According to the latest information reaching Jewish organizations here, more than 150,000 Jews have been deprived of their citizenship under the decree for revision of the citizenship lists issued last year by King Carol. Not only have those Jews not been reinstated, but the process of denaturalization is stated to be continuing with severity. Among those deprived of their citizenship are war widows and orphans, as well as wounded veterans and those holding decorations.

Jews deprived of their status as citizens are automatically deprived of their right to work. Artisan cards have been taken away from tailors, shoemakers, barbers and launderers Without these cards, craftsmen are forbidden to work, even in their own homes. Simultaneously, trade licenses have been revoked from firms whose owners have been denaturalized. Opening of new Jewish shops has been forbidden.

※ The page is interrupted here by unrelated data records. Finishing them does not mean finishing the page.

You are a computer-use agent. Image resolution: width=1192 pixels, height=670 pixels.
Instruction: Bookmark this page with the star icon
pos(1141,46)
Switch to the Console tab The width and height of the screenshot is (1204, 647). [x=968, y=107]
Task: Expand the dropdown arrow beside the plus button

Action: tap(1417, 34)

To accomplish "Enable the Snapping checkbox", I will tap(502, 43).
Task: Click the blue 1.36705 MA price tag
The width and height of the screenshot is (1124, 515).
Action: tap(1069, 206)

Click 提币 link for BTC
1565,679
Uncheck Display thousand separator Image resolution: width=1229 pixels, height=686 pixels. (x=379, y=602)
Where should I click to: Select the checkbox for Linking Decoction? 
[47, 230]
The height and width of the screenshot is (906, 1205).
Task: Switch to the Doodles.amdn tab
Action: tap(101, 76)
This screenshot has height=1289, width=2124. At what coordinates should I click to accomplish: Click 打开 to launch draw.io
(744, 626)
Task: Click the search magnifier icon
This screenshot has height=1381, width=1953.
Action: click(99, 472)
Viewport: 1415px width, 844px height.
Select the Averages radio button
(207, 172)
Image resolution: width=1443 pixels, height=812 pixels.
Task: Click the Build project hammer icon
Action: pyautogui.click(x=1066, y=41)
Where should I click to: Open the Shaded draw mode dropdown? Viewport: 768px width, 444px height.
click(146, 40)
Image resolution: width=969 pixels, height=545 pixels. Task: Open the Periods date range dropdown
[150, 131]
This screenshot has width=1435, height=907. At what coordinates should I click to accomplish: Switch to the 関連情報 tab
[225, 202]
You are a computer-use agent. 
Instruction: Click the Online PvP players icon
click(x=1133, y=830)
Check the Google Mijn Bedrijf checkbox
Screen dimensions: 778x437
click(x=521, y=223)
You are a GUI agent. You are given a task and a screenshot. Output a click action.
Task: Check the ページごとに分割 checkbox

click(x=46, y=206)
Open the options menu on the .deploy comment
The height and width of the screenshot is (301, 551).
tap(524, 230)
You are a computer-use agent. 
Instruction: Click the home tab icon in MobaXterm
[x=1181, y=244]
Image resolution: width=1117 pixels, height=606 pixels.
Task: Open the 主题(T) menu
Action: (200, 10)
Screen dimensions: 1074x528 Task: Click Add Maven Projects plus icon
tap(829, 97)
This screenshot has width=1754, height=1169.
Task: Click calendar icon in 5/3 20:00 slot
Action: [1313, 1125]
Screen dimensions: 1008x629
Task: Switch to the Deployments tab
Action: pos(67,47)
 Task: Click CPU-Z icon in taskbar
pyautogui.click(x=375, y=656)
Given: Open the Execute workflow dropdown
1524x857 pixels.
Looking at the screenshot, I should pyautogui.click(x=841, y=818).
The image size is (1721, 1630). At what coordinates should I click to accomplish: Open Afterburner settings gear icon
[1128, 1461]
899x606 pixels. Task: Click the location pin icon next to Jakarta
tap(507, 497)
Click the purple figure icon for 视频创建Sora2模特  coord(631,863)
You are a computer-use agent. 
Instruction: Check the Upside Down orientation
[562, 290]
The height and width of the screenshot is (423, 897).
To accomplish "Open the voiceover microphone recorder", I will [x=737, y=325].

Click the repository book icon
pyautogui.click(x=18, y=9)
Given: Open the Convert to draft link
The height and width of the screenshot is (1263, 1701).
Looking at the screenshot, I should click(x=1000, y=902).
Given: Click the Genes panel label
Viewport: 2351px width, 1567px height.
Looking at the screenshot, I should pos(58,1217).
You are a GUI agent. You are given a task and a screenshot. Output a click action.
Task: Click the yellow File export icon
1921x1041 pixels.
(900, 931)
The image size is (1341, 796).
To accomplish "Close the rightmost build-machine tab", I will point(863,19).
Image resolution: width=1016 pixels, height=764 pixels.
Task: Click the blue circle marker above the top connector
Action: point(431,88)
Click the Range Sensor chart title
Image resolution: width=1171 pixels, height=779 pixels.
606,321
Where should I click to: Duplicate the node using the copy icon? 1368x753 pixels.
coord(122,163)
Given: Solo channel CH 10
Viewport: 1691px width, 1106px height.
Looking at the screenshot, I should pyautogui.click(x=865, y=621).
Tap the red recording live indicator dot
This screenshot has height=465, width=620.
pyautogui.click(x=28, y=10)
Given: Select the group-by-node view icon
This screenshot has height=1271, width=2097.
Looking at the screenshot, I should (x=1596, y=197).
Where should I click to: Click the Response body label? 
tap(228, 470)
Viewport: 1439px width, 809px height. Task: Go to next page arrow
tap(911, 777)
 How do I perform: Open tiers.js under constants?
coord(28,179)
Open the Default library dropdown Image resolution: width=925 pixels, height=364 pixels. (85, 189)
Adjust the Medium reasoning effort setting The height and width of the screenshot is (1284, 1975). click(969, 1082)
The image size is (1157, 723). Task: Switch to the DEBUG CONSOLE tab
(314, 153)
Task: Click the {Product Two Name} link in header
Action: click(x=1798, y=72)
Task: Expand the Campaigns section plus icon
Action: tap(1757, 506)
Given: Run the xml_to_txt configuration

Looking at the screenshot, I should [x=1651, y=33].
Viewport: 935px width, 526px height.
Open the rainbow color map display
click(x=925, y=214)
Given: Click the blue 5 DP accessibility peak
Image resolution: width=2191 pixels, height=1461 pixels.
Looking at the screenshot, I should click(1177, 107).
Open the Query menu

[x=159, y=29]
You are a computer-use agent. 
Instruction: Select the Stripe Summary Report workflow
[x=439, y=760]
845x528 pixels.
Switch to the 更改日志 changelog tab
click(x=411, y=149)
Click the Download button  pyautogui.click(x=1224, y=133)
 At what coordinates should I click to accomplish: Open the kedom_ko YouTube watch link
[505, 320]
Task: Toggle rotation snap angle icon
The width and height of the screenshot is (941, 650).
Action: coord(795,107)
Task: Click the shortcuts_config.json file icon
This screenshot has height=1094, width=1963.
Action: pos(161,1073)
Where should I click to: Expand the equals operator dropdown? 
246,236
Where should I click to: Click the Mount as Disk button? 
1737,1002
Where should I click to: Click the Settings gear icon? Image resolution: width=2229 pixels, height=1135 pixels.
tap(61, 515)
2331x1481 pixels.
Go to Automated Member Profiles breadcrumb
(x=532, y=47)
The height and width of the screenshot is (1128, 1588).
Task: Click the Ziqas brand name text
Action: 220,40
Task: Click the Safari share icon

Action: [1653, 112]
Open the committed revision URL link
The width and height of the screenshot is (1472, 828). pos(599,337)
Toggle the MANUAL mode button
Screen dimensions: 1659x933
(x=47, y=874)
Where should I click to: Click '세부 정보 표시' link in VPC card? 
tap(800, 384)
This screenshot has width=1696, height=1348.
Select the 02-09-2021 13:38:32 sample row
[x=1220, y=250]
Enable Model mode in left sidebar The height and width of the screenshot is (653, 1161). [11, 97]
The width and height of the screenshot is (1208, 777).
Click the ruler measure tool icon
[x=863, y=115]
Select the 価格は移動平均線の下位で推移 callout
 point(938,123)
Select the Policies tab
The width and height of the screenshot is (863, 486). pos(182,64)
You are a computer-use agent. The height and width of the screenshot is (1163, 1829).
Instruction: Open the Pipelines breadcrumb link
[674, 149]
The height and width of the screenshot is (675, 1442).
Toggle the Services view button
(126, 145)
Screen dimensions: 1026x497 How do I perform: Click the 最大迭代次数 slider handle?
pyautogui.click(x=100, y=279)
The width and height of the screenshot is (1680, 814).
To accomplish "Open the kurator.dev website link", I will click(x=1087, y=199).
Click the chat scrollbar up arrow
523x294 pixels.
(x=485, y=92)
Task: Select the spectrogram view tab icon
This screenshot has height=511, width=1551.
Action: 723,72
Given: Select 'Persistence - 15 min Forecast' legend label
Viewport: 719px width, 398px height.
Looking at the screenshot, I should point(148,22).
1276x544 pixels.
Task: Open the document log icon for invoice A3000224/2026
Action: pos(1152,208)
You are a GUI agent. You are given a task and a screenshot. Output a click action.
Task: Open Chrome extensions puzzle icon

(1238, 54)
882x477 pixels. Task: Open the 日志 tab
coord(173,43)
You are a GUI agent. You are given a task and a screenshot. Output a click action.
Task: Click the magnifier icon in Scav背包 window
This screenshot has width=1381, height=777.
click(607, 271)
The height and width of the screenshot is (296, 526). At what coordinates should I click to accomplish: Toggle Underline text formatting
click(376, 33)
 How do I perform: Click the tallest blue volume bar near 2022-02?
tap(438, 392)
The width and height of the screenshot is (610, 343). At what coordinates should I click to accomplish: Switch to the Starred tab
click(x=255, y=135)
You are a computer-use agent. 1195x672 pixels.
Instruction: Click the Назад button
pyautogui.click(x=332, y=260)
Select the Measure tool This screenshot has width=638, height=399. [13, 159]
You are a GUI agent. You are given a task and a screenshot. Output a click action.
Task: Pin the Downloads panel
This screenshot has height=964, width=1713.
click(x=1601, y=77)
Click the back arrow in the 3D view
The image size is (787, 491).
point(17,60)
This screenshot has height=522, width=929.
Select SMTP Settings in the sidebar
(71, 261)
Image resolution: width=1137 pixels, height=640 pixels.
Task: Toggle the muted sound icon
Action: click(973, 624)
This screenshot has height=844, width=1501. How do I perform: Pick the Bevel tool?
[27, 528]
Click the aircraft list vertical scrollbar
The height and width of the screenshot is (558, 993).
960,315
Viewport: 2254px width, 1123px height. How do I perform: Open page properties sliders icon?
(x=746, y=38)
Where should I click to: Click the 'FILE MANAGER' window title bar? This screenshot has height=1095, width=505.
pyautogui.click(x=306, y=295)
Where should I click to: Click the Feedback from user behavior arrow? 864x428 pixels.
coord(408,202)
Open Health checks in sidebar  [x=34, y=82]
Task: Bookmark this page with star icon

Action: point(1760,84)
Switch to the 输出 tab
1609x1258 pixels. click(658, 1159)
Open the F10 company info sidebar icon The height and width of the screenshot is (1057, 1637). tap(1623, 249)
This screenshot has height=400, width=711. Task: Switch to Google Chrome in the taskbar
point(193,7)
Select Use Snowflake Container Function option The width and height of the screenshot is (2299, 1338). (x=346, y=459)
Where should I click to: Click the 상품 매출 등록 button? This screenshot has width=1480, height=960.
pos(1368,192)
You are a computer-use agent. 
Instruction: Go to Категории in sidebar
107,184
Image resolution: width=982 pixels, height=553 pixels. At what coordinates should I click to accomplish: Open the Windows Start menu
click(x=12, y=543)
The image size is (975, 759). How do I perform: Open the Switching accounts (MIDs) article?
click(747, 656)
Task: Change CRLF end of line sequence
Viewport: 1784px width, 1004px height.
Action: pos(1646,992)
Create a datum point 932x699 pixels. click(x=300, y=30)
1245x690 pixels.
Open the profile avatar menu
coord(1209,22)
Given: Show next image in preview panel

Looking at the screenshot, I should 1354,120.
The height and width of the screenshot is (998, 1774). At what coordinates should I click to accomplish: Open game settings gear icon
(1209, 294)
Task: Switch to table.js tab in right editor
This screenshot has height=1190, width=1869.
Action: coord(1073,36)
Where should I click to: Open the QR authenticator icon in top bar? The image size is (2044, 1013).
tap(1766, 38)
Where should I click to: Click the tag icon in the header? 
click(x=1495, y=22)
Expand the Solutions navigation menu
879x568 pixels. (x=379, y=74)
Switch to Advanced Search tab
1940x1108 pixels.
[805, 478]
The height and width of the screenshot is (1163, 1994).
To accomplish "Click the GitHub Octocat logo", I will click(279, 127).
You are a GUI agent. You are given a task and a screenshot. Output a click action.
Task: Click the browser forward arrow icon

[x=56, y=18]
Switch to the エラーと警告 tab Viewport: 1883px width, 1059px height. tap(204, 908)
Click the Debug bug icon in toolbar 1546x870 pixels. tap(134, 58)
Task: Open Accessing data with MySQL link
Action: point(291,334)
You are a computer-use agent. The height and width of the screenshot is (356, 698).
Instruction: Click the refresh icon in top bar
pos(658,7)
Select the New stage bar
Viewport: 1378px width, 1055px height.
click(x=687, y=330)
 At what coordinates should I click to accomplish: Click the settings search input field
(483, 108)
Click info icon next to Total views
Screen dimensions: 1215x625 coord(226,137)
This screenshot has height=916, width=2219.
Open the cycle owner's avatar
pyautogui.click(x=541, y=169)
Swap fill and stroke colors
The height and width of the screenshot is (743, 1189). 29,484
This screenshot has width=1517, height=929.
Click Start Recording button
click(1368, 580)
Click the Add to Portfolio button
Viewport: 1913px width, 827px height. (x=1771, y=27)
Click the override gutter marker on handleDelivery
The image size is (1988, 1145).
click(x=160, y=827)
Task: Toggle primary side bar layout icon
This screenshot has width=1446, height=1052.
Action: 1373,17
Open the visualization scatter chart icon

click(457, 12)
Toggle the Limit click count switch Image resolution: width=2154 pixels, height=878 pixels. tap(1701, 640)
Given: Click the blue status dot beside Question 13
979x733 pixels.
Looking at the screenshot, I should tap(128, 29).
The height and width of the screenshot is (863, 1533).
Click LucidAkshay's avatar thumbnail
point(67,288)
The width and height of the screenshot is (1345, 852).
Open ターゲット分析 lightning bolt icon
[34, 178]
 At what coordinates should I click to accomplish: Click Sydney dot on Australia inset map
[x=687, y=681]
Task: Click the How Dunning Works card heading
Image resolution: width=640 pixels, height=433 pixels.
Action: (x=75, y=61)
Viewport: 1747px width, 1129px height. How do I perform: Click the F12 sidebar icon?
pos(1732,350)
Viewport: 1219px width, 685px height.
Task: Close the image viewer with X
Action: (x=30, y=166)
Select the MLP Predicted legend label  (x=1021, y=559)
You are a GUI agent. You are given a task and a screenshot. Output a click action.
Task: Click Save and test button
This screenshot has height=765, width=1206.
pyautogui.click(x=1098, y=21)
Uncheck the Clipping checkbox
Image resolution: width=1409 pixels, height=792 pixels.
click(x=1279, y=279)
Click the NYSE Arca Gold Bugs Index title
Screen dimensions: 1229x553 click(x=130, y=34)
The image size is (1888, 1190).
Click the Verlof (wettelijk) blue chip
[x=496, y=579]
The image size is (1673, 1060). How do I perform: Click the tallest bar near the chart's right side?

Similar methods are being applied, although contrary to the law, even to Jews who have remained recognized citizens. During the past few weeks, licenses have been revoked from Jewish innkeepers and tobacconists in Cernauti (Czernowitz) Suecava, Dorohoten and many other towns and villages. In January, the 280 Jewish proprietors of inns and cafes in Bucharest, were deprived of their licenses and ordered to liquidate their affairs within a month. An estimated 40,000 Jews, including waiters and employers, will be totally ruined, Jewish spokesmen here said, if the cancellation of Jewish inn licenses continues.

In addition to exerting economic pressure, the Rumanian Government has deprived the Jews of all representation. This had been accomplished by closing down all Jewish central organizations, with the exception of those community bodies which are restricted to religious affairs only, and by refusing to accept Jews into the Party of National Regeneration, the nation’s single official political party, which is alone permitted to nominate candidates for election to Parliament. Thus, Rumania’s estimated 800,000 Jews are now not even permitted to speak up for their rights nor to protest in difficult situations.

Anxious to have foreign opinion under the impression that the Jews are treated properly, the Rumanian censorship does not permit a true picture to reach the press abroad. At the same time, the Rumanian press continues unmolested its anti-Jewish campaign within the country. Thus, the nationalist newspaper Curentul complains in an article that the present anti-Jewish measures are insufficient and voices demands for enforced Jewish emigration. Similarly, Foreign Minister Grigoire Gafencu, in a recent radio address, emphasized that while other Rumanian minorities would be treated properly, the Jews should not expect such treatment since the Government wished them to emigrate. Intervention of Jewish leaders with Cabinet members has not resulted in a change in the Government’s attitude.

REPORTS OF EASIER POLICY PUBLISHED IN LONDON, NEW YORK

On Feb. 13 a London newspaper published a dispatch from Bucharest reporting that the Rumanian Government was adopting a more lenient policy on the Jews. According to the correspondent, the policy was attributed to a stiffening of the democracies’ stand and a fear that persecution of the Jews might upset Rumania’s economic system.

On Feb. 18, a New York newspaper said in a Bucharest dispatch that the past six months had witnessed “frequent signs that the position of Jews is progressively improving.” “Indeed the dispatch added, “nowhere in Southeastern Europe do they enjoy as much liberty as in Rumania.” The correspondent reported that no differentiation was being made between Jews and Rumanians and that those deprived of their citizenship during the Goga regime had been re-instated. He also asserted that professional guilds had been ordered to revoke decisions to oust Jewish members, that Jews had been readmitted to practice of medicine and law and that liquor licenses which had been withdrawn from “non-Rumanians” had “for the most part” been restored. Anti-Semitic press attacks were said by the correspondent to have ceased almost entirely, “owing to the Government’s instructions to censors not to tolerate such propaganda.”